Zu Spruchteil I. wurde ausgeführt, dass im vorliegenden Fall keine Anhaltspunkte vorlägen, dass die Beschwerdeführerin bei einer Rückkehr in das Herkunftsland künftig Verfolgung im Sinne der GFK drohen würde. Aus der allgemeinen Lage in Eritrea könne eine solche nicht abgeleitet werden und das Vorbringen sei insgesamt als unglaubwürdig zu bezeichnen gewesen. Der Wunsch nach Emigration in der Erwartung besserer Verdienstmöglichkeiten bzw. dem Wunsch nach besseren Lebensverhältnissen in Österreich würden die Gewährung von Asyl nicht rechtfertigen.

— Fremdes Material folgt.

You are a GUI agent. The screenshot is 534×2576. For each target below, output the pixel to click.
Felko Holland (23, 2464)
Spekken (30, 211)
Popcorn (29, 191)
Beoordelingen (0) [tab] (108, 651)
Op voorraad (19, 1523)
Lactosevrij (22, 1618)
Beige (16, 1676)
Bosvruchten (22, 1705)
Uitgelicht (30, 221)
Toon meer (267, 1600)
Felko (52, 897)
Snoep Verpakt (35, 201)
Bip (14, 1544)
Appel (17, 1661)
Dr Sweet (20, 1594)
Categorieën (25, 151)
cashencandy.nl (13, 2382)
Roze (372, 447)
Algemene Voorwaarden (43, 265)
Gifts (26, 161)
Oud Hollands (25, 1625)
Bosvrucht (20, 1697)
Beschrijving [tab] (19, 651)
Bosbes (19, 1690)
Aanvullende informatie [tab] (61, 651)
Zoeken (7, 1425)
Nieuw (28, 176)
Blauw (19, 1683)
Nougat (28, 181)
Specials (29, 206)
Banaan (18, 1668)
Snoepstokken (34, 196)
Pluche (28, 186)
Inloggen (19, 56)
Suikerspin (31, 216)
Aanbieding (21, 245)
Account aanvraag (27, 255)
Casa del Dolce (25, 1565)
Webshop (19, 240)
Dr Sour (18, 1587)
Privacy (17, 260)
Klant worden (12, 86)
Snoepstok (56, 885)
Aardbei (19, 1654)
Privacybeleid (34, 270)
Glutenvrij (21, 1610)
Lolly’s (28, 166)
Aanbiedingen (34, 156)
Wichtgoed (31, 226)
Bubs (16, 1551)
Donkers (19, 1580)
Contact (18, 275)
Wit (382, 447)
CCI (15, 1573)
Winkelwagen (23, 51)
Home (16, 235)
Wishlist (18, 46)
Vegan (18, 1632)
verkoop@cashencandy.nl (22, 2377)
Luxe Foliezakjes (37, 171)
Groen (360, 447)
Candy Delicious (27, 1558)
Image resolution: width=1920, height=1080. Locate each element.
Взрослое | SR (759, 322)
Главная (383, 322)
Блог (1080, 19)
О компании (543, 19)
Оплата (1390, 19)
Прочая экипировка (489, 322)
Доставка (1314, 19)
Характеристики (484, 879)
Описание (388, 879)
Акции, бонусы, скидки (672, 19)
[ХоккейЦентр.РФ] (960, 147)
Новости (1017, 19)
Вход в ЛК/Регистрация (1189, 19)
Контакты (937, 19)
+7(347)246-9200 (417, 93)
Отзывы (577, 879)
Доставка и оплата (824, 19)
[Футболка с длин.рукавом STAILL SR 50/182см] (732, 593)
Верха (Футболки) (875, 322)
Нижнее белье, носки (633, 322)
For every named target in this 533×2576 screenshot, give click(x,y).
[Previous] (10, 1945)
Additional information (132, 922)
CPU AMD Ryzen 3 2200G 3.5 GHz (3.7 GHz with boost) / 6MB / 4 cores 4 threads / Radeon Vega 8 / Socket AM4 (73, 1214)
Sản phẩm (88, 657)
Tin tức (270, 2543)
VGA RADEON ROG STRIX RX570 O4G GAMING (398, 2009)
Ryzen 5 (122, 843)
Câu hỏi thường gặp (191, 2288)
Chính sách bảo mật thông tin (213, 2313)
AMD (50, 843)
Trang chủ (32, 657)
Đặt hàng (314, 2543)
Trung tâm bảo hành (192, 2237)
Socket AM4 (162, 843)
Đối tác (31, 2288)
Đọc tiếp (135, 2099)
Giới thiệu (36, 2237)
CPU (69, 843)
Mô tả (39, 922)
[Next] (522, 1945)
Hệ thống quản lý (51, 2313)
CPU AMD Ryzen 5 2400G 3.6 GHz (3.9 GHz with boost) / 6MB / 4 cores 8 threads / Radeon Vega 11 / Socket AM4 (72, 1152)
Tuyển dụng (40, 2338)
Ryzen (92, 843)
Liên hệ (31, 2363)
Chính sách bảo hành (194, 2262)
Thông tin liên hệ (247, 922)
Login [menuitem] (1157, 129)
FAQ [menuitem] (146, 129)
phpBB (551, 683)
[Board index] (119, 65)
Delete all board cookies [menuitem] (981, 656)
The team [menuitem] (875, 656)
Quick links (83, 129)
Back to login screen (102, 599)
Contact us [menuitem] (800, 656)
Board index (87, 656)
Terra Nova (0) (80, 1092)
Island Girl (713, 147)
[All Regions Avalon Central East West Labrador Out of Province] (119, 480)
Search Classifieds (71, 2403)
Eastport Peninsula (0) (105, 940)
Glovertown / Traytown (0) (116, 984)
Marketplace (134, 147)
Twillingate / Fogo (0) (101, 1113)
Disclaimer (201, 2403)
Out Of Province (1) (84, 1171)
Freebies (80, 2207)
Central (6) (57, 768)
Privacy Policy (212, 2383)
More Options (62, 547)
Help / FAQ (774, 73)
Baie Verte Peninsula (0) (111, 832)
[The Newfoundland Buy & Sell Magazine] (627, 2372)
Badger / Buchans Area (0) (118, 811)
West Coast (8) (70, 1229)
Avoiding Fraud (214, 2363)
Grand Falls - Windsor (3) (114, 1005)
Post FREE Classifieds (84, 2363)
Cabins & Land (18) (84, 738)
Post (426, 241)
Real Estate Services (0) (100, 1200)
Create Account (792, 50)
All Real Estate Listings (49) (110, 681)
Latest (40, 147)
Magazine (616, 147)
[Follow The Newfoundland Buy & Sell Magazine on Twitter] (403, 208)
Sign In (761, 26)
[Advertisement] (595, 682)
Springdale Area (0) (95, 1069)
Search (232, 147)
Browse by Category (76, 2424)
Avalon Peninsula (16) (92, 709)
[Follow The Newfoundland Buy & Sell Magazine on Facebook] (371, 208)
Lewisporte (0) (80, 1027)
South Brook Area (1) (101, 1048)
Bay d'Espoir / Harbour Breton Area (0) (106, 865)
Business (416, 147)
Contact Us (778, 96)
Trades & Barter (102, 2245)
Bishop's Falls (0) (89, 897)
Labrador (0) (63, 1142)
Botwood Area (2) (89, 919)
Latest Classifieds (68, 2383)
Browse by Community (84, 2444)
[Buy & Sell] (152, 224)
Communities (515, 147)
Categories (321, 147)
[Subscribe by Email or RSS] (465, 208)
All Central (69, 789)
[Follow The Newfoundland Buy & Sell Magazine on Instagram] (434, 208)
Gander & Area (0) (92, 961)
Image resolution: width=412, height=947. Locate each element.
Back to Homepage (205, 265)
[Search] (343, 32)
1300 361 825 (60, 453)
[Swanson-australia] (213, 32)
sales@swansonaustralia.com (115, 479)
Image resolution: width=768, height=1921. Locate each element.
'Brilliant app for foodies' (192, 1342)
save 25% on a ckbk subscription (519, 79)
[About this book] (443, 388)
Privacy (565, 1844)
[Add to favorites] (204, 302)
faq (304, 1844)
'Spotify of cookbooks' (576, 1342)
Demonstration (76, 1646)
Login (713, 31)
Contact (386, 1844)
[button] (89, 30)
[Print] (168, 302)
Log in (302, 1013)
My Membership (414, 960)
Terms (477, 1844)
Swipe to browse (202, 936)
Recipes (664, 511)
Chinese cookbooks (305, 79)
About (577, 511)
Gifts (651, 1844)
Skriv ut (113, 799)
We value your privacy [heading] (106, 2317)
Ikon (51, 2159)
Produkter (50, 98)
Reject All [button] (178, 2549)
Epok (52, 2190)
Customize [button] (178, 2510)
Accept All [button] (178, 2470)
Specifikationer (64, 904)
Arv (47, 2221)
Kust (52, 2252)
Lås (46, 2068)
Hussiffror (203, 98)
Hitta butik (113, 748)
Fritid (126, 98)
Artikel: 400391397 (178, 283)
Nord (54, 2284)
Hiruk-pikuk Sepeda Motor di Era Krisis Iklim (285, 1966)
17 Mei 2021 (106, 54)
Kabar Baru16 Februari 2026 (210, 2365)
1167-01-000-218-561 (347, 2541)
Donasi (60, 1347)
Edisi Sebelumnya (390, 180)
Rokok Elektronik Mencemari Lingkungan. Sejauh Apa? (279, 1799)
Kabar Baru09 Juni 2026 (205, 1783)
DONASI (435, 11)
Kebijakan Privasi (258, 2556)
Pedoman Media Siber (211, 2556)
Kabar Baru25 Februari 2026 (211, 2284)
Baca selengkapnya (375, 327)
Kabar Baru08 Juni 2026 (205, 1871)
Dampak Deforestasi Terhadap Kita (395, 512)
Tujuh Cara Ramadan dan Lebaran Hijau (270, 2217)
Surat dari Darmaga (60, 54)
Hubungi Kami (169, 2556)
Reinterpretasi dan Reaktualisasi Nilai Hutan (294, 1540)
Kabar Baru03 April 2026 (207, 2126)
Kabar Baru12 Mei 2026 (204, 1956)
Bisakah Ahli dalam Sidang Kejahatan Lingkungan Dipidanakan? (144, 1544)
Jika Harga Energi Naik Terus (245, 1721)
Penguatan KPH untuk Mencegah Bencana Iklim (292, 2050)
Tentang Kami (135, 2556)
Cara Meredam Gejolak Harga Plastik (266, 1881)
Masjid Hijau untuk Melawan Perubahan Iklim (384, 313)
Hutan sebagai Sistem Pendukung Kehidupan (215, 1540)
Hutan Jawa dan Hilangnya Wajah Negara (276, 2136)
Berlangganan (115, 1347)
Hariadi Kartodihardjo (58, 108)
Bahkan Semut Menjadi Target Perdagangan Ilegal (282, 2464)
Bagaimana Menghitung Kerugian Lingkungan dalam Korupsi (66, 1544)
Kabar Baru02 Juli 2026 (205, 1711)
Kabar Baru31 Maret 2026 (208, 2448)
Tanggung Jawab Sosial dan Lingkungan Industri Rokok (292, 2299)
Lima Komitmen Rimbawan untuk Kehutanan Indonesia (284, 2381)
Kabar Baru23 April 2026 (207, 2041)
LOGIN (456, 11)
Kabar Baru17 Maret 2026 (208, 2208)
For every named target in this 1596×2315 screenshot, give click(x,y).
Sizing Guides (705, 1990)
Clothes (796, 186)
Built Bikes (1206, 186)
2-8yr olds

Zu Spruchteil II. wurde aufgrund individueller Faktoren davon ausgegangen, dass die Beschwerdeführerin als alleinerziehende Mutter ohne familiären Anschluss und nach einer mehrjährigen Abwesenheit für den Fall einer Rückkehr nach Eritrea in eine ausweglose Lage geraten würde.
Gegen Spruchteil I. dieses Bescheides erhob die Beschwerdeführerin, nunmehr vertreten durch den XXXX , (in einem gemeinsamen Schriftsatz mit ihrem Kind), fristgerecht Beschwerde an das Bundesverwaltungsgericht.
Darin wurde eingangs hervorgestrichen, dass die Beschwerdeführerin eine Verfolgung aus politischen Gründen bzw. wegen der Zugehörigkeit zu einer bestimmten sozialen Gruppe angegeben habe. Der Ehemann der Beschwerdeführerin sei wegen der ihm unterstellten regierungsfeindlichen Gesinnung ermordet worden. Auch die Beschwerdeführerin sei in der Folge wegen dieser Assoziation drangsaliert worden und befürchte sie, ebenfalls verhaftet und ermordet zu werden. Auch die Eltern und die drei Geschwister der Beschwerdeführerin hätten aufgrund des Verfolgungsdrucks flüchten müssen.
Die Begründung der belangten Behörde für die Unglaubwürdigkeit des Vorbringens sei in keiner Weise nachvollziehbar, beschränke sich auf Zitaten aus dem Protokoll und aus Textbausteinen. Auch habe sich die belangte Behörde zu Unrecht auf angebliche Divergenzen in der Einvernahme vor dem BFA gegenüber der polizeilichen Erstbefragung gestützt. Diese sei gesetzlich nicht einmal dazu gedacht, die Fluchtgründe eines Asylwerbers erschöpfend darzustellen.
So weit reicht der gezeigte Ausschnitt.